■ INSTRUCTIONS FOR THE TASK
In the records below, rewrite as a numbered list the lines from the line with "You are a GUI" to the line with "Task: Show the Breakpoint navigator tag icon", both included. Omit any blank lines.

■ TASK MATERIAL
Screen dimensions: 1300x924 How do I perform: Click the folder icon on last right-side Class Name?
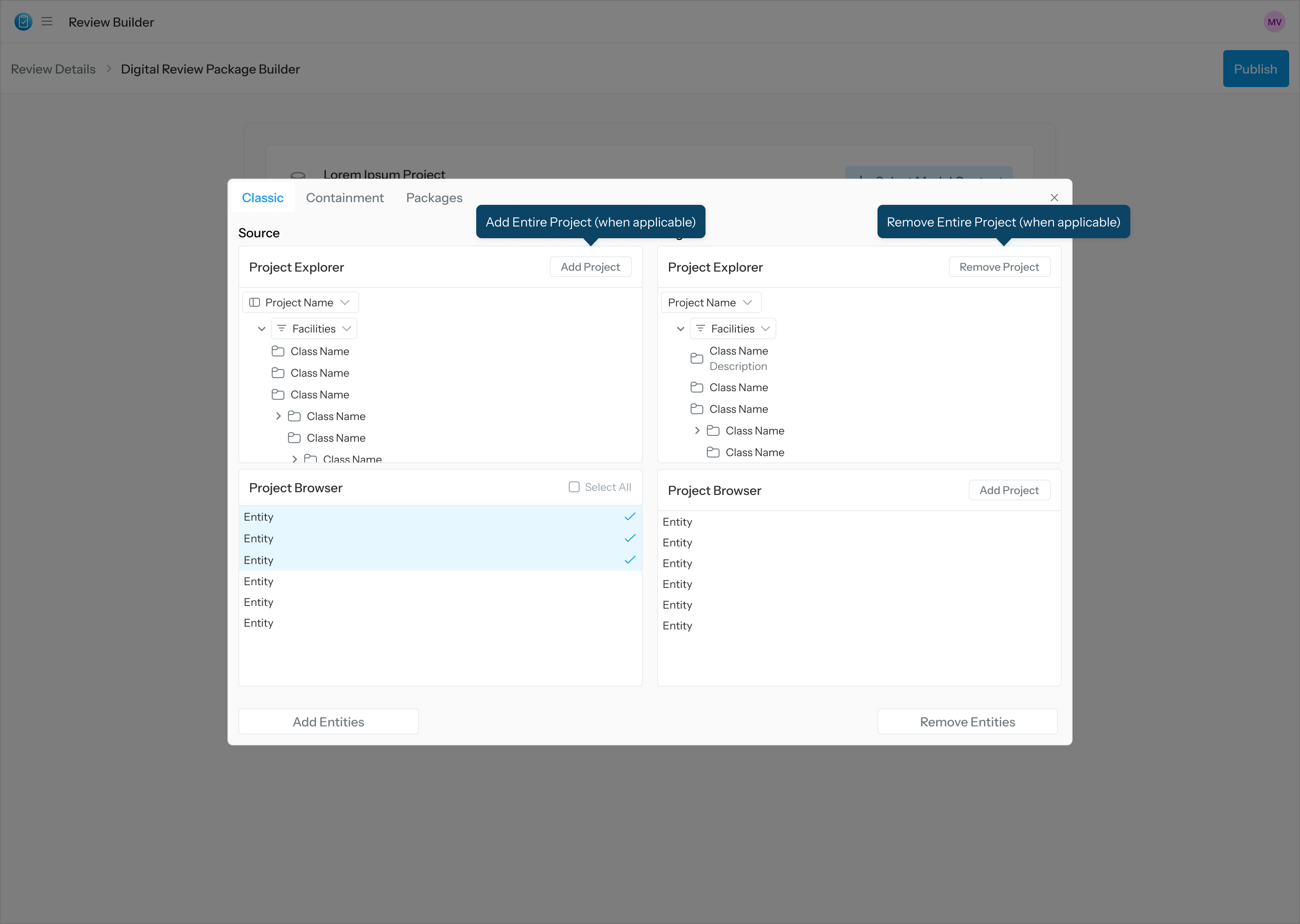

---

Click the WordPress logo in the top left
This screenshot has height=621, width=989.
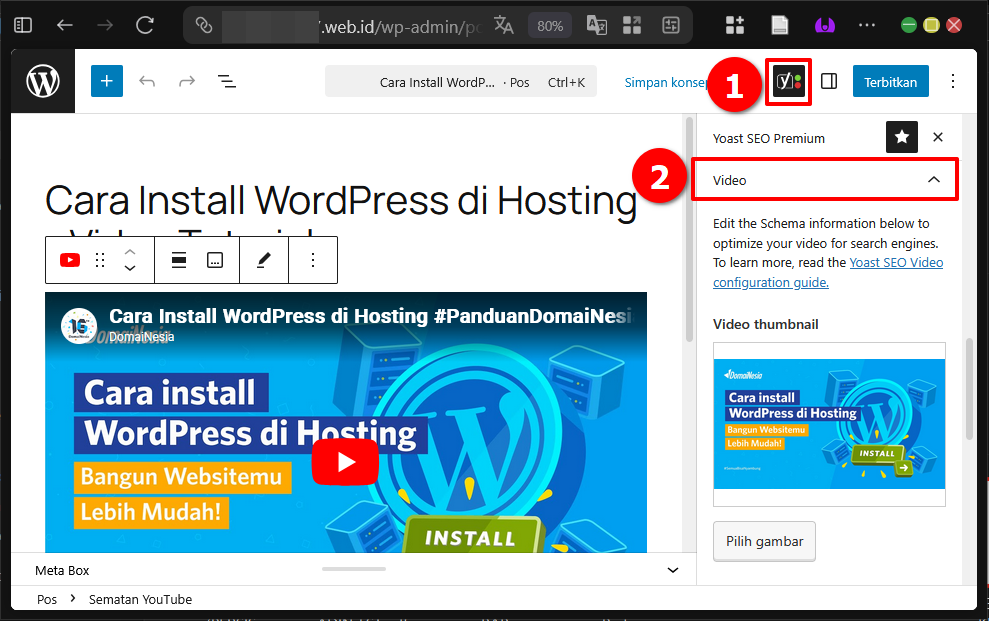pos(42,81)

---

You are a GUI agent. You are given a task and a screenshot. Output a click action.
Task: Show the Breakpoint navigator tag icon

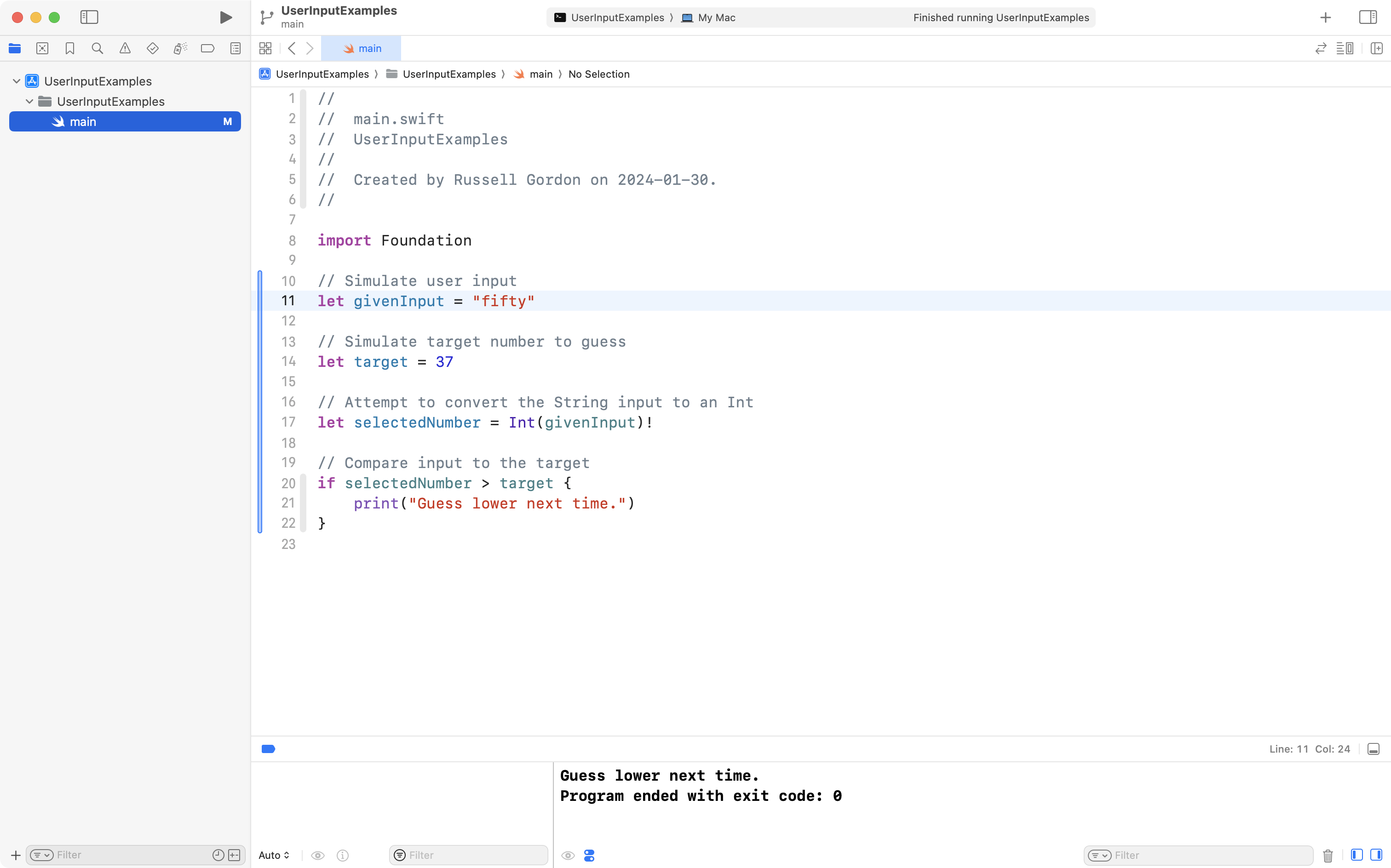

■ WRITTEN SOLUTION
1. You are a GUI agent. You are given a task and a screenshot. Output a click action.
2. Task: Show the Breakpoint navigator tag icon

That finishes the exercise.